Mediterranean migrant crisis: Anti-smuggler military operation and African refugee camps on EU table
The Italian government said the European Union should set up refugee camps in countries bordering with Libya to stop asylum seekers before they reach Mediterranean shores, as a way of resolving the current migrant crisis.
Prime Minister Matteo Renzi told lawmakers in Rome that asylum requests should be processed in dedicated structures managed by the EU, with UN assistance in Tunisia, Niger and Sudan.
"We are asking Europe to be Europe, not just when it's time to devise a budget," he said.
Italian Defence Minister Roberta Pinotti added that a coordinated military effort against human smugglers must also be launched to stop the deadly flow.
"We know where the smugglers keep their boats, where they gather," Pinotti told Sky TG24 TV. "The plans for military intervention are there."
Rome is to suggest those measures are taken at an EU leaders' emergency summit in Brussels tomorrow (23 April). The meeting was called after up to 950 would-be-refugees died in a single incident at the weekend, as their boat crashed with a rescue vessel and capsized off Libya.
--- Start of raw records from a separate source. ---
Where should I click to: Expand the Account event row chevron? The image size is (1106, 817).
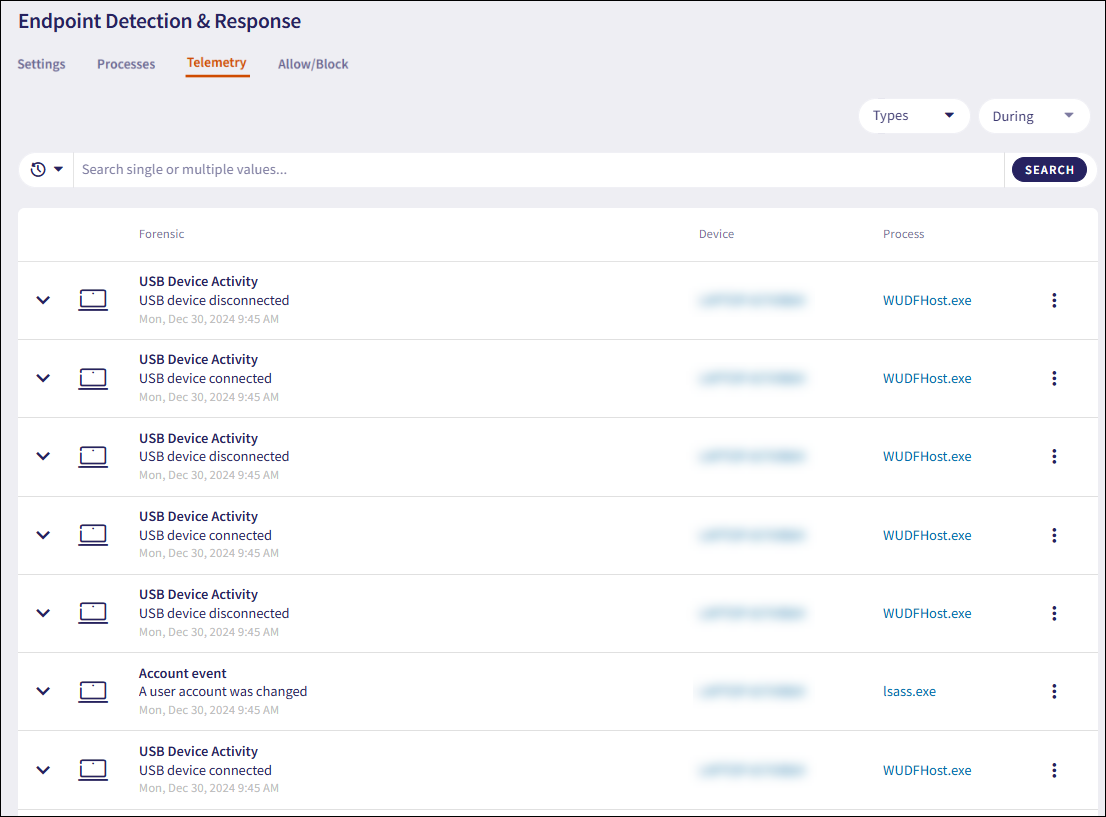(43, 691)
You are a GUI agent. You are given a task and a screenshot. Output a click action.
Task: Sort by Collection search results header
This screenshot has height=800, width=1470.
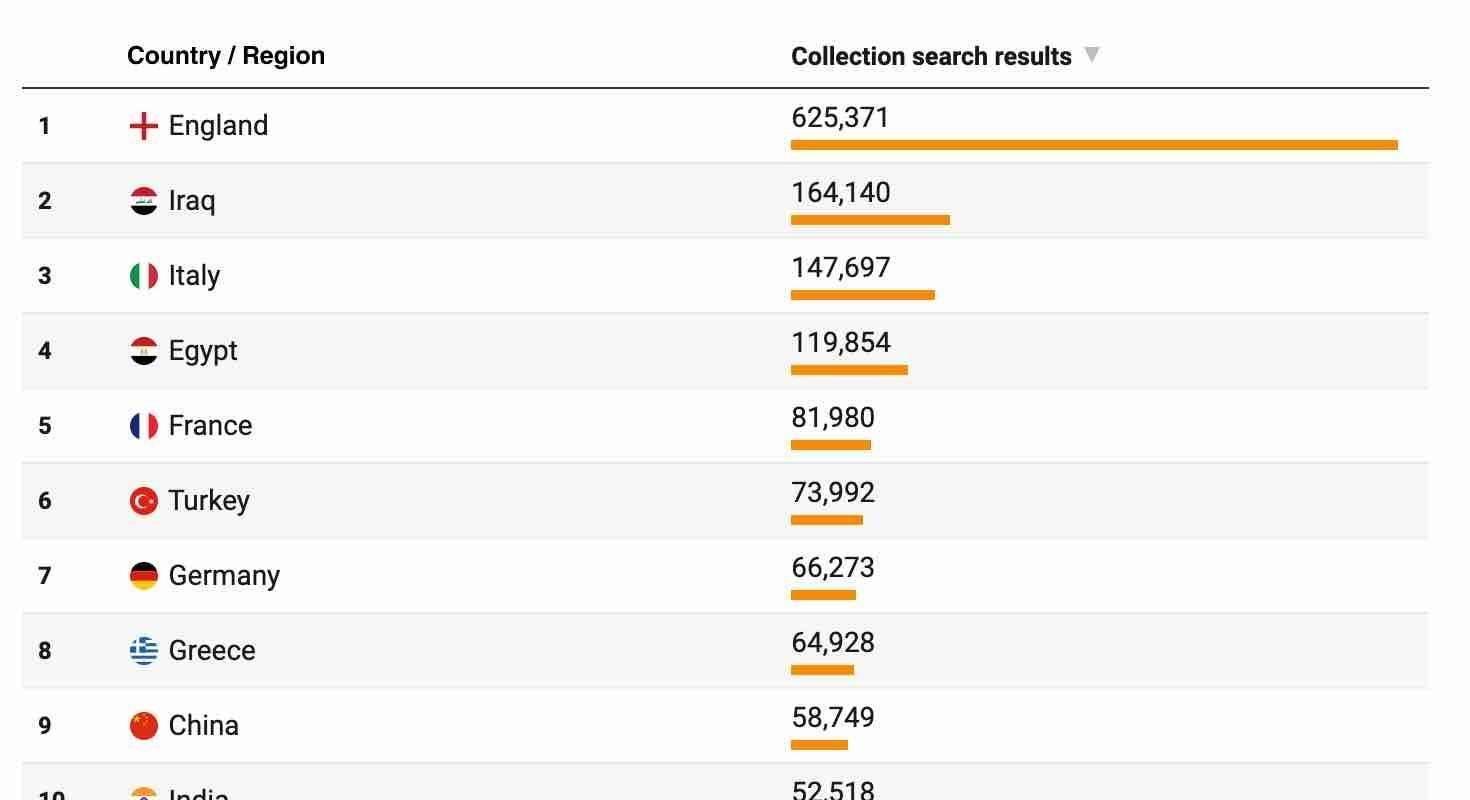point(931,56)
"We think it's the moment in which Europe decides, forcefully, to have an international police operation, which will undo this band of criminals," Pinotti said.
According to estimates, more than 200,000 migrants have successfully reached Europe via boat over the past 15 months. Another 5,000 are believed to have died trying, of which 1,700 perished in the first four months of 2015 only.
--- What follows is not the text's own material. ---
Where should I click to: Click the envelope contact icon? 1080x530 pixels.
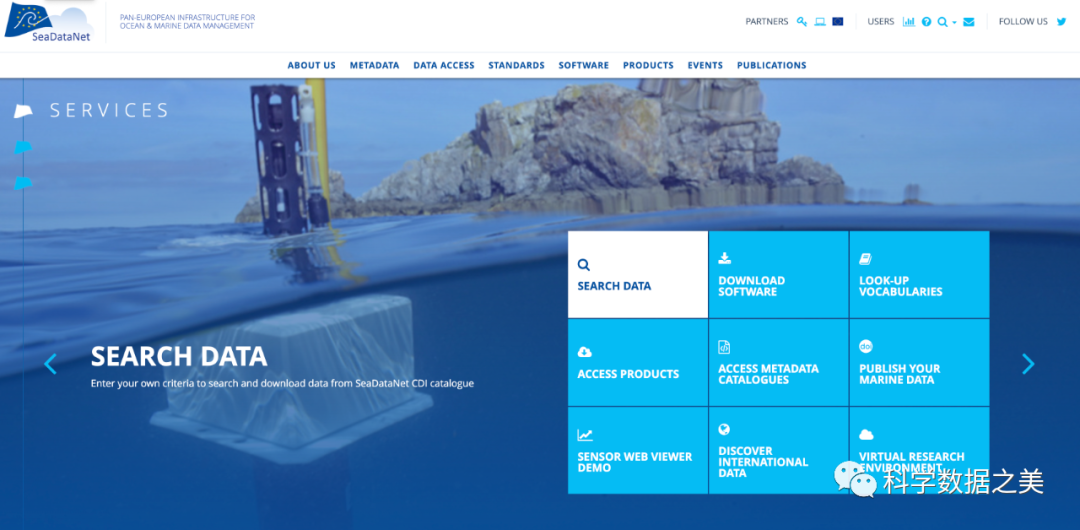pos(968,21)
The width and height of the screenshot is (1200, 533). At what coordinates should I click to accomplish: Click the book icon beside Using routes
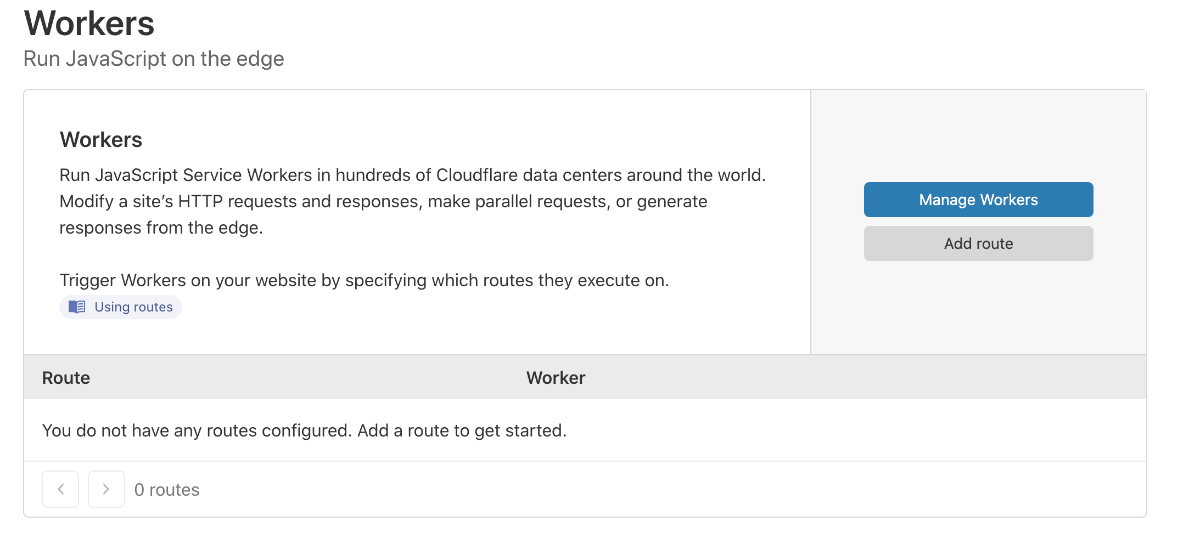[x=77, y=307]
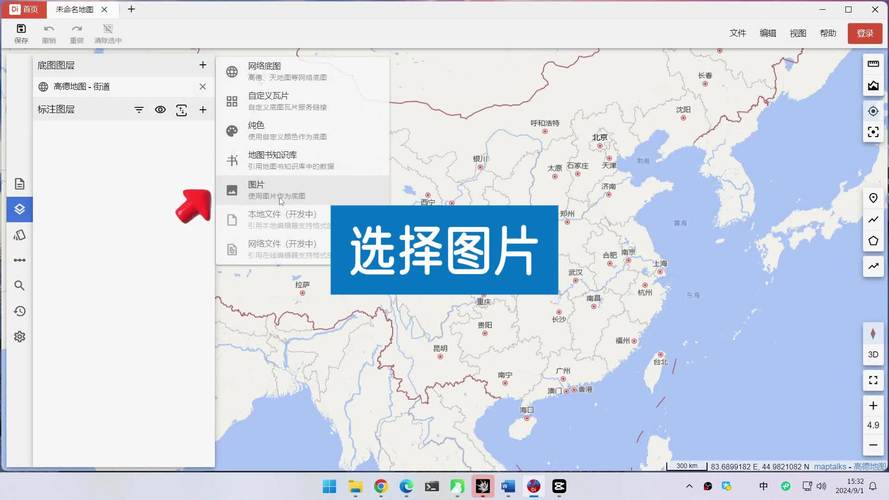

In March, the European Union's border agency chief warned up to one million migrants are expected to attempt crossing the Mediterranean from Libya before the end of 2015.
In the latest arrival, more than 440 Syrian, Eritrean, Palestinian and Sudanese migrants were taken by an Italian navy ship to the Sicilian port of Augusta this morning, after their vessel was rescued off the coast of Calabria.
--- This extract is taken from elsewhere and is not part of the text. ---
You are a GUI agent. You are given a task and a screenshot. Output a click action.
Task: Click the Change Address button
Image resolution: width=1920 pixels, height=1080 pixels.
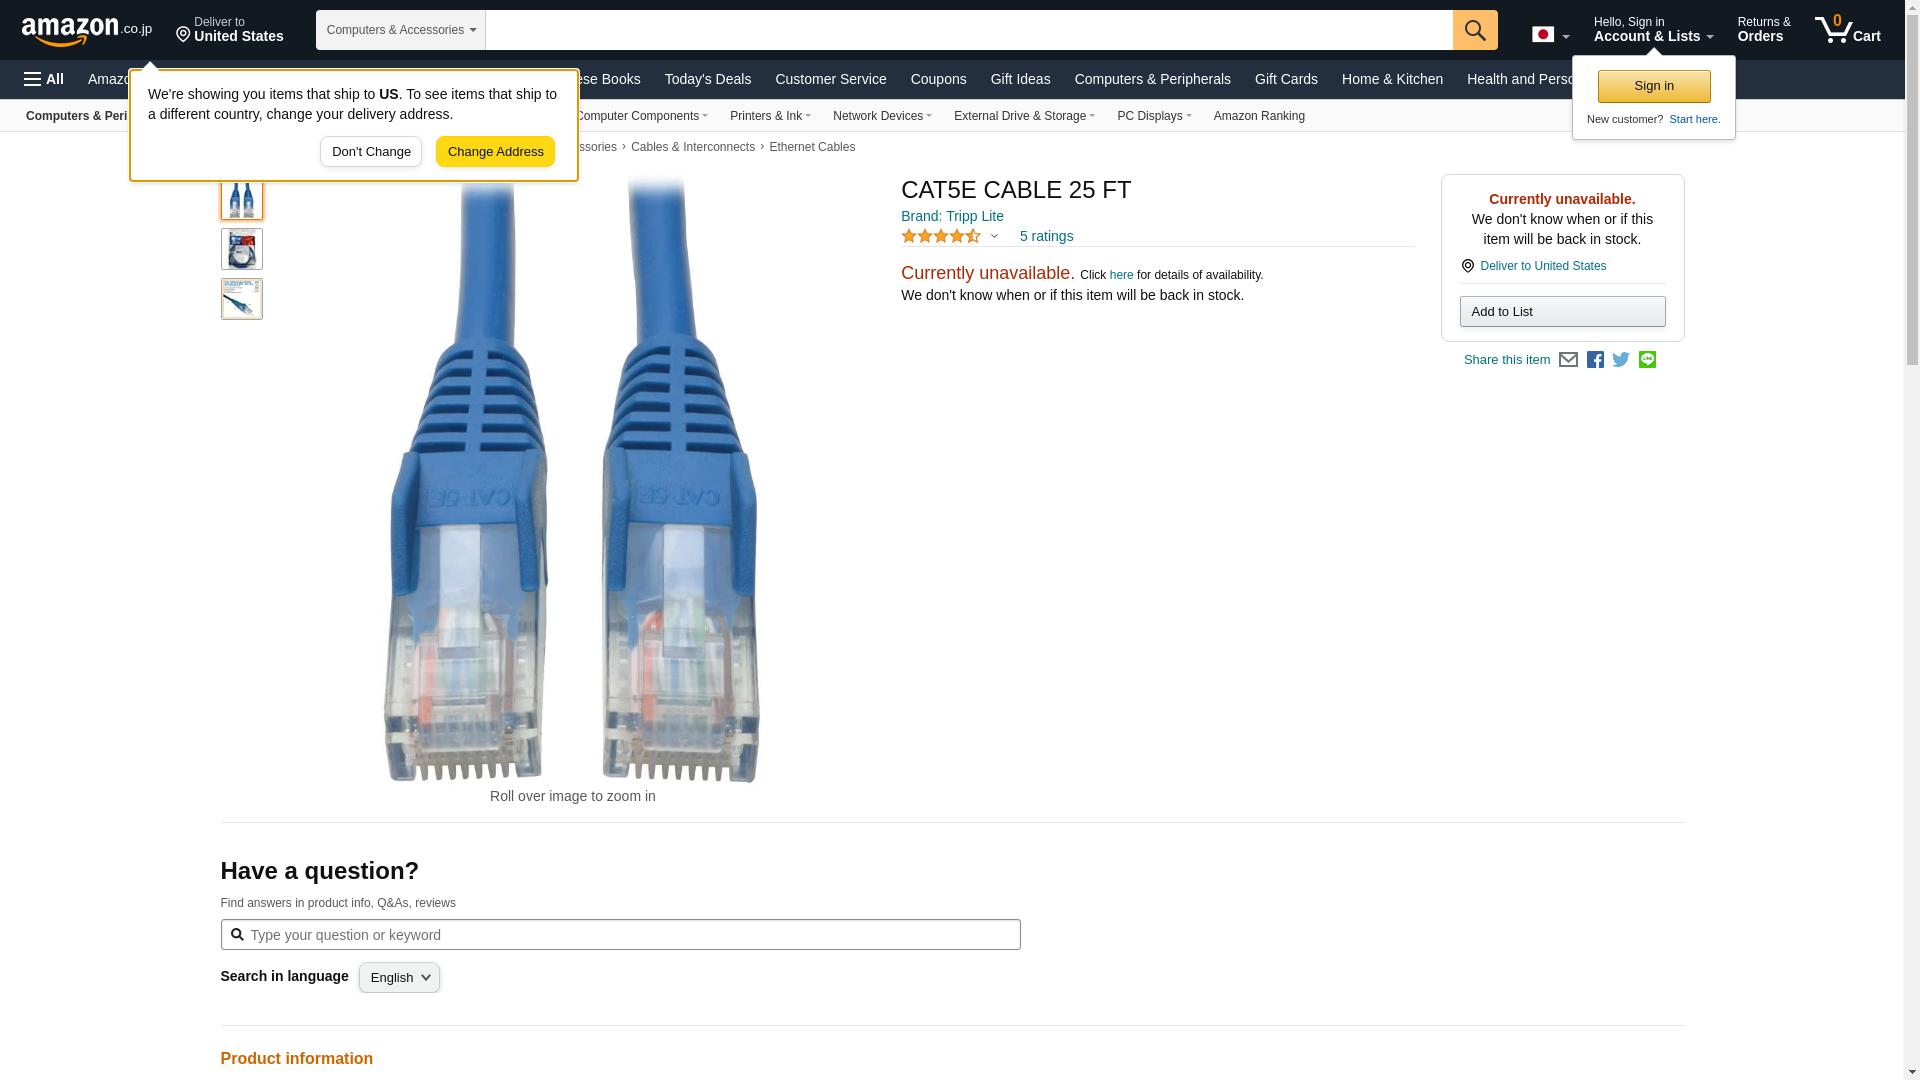click(x=495, y=152)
Greece, which with Italy is a main arrival destination for migrants dreaming of a better life in Europe, also urged northern EU governments to do more to help their southern allies cope with the inflow.
Deputy Defence Minister Kostas Isichos told the BBC Europe "great powers" must help more in the rescue and shelter of asylum seekers. For many, in fact, southern Europe is just a gateway to reach other countries such as Germany, Sweden and Great Britain.